La noche de Madrid tiene un aire engañosamente tranquilo.
Las luces del hotel se reflejan en los charcos de la acera, y los murmullos del tráfico lejano se mezclan con el eco de mis propios pasos.
Camino rápido.
No sé si huyo de él o de mí, pero necesito distancia, silencio, algo que apague el caos que el beso dejó dentro.
El vino, el perfume, su voz.
Todo sigue pegado a mi piel.
Levanto la mano para llamar un taxi, pero antes de que logre hacerlo, escucho la puerta del hotel abrirse detrás de mí.
Su voz.
Inconfundible.
—Audrey.
Me congelo.
Por un instante pienso en seguir caminando. Fingir que no lo escuché. Pero sus pasos se acercan, firmes, decididos.
Respiro hondo antes de girarme.
Zade está a pocos metros, con el saco del traje desabotonado, el cabello algo despeinado y esa mirada… esa condenada mirada que parece conocer cada parte de mí.
—No te vayas así. —Su tono es bajo, casi suplicante.
—¿Así cómo? —pregunto, intentando sonar más firme de lo que me siento.
—Como si todo esto no significara nada.
Sonrío, amarga.
—¿Y qué se supone que significa, Zade? ¿Un error más en tu colección de contradicciones?
Él frunce el ceño.
—No digas eso.
—¿Por qué no? —doy un paso hacia atrás—. ¿Qué quieres que diga? ¿Que te entiendo? ¿Que fue solo un impulso, otra noche más en la que no sabes si quedarte o correr?
—No fue un impulso —interrumpe, avanzando un poco—. No esta vez.
El silencio entre nosotros se vuelve pesado.
El aire, espeso.
Y mi corazón late con tanta fuerza que casi duele.
—¿Entonces qué fue? —pregunto, alzando la voz sin poder evitarlo—. Porque para mí no fue nada más que un recordatorio de lo bien que finges sentir algo.
—No finjo. —Su voz se quiebra, apenas perceptible—. No contigo.
Quisiera creerle.
De verdad.
Pero ya no sé si puedo.
—Zade, no puedes aparecer, besarme y luego pretender que todo sigue igual —digo, con un hilo de voz—. No puedes decirme que me quieres y desaparecer cinco semanas. No puedes hacerme esto una y otra vez.
Él me mira, dolido.
Como si mis palabras lo atravesaran.
Pero no responde.
—Tú no entiendes lo que haces —continúo, la garganta cerrándose—. No entiendes lo que significa intentar olvidarte cada día, solo para que vuelvas a mirarme como si aún tuviera sentido esperar algo de ti.
Doy un paso hacia él, empujada por una mezcla de rabia y tristeza.
Mis ojos arden.
Las lágrimas amenazan con caer.
—No puedes jugar así con las personas, Zade —susurro, y ahora mi voz tiembla—. No puedes romperme y luego actuar como si fueras el único que sufre.

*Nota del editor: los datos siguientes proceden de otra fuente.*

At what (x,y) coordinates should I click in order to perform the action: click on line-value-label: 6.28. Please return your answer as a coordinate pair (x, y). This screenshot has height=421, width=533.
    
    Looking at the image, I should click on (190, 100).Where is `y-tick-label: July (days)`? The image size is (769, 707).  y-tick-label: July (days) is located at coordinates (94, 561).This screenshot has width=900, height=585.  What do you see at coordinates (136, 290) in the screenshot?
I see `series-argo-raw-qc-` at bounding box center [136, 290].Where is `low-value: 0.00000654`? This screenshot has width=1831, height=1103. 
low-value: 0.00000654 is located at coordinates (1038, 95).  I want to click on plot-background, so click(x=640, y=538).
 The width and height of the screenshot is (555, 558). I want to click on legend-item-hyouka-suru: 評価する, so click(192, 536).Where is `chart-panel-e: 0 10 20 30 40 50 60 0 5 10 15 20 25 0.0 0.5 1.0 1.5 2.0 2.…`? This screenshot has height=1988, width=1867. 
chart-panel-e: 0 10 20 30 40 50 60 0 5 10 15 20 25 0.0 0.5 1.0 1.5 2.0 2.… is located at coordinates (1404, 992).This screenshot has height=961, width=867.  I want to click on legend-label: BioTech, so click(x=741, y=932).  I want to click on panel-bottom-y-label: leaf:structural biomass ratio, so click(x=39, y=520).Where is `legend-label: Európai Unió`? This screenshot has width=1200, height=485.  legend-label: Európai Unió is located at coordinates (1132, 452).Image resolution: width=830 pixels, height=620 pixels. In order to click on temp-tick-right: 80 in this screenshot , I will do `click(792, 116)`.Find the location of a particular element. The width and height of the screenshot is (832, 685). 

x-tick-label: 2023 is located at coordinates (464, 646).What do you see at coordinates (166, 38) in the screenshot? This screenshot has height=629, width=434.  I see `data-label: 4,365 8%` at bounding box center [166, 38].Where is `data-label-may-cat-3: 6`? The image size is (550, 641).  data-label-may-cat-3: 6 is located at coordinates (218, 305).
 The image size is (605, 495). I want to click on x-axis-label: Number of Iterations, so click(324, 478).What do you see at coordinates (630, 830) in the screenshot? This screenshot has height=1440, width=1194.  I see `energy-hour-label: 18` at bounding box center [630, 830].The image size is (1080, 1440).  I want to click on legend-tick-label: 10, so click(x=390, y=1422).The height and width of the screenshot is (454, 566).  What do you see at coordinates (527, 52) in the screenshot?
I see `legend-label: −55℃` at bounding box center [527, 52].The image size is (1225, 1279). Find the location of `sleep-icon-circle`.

Él se acerca, lento, como si cada paso fuera un riesgo.
Y cuando habla, lo hace con una sinceridad que duele más que cualquier reproche.
—No estoy jugando, Audrey. —Sus palabras salen graves, desgarradas—. Estoy intentando no perderte.
La primera lágrima cae.
No la detengo.
—Ya me perdiste. —Mi voz se rompe.
Pero él niega despacio, como si mis palabras fueran una mentira que no puede aceptar.
—No. Aún no. —Da un paso más, tan cerca que puedo sentir su respiración—. No mientras sigas mirándome así.
Su mano sube, apenas roza mi mejilla.
Y ese gesto —tan suave, tan suyo— me destruye más que cualquier beso.
—Zade… —mi voz es apenas un susurro—, no puedes hacer esto.
—No sé cómo no hacerlo —responde.
Y ahí está otra vez.
Esa frase.
Esa forma en la que él siempre convierte la culpa en ternura, el dolor en deseo.
Cierro los ojos.
Intento recordar por qué me alejé.
Intento recordar todo lo que dolió.
Pero él está tan cerca que el aire deja de importarme.
Sus dedos se entrelazan con los míos, temblando.
No hay beso esta vez, ni promesas vacías.
Solo silencio.
Y ese silencio duele más que cualquier palabra.
Porque lo amo.
Y él también me ama.
Pero eso no basta.
Cuando me suelta, la noche vuelve a existir.
Y el aire de Madrid se siente más frío, más real.
—Adiós, Zade —murmuro, sin mirarlo.
Camino hacia el taxi.
Él no me sigue.
Solo escucho el sonido del motor encendiéndose, el eco del asfalto alejándonos.
Y en ese instante, entiendo que tal vez amar también puede ser eso:
Saber cuándo irse, aunque el corazón se quede.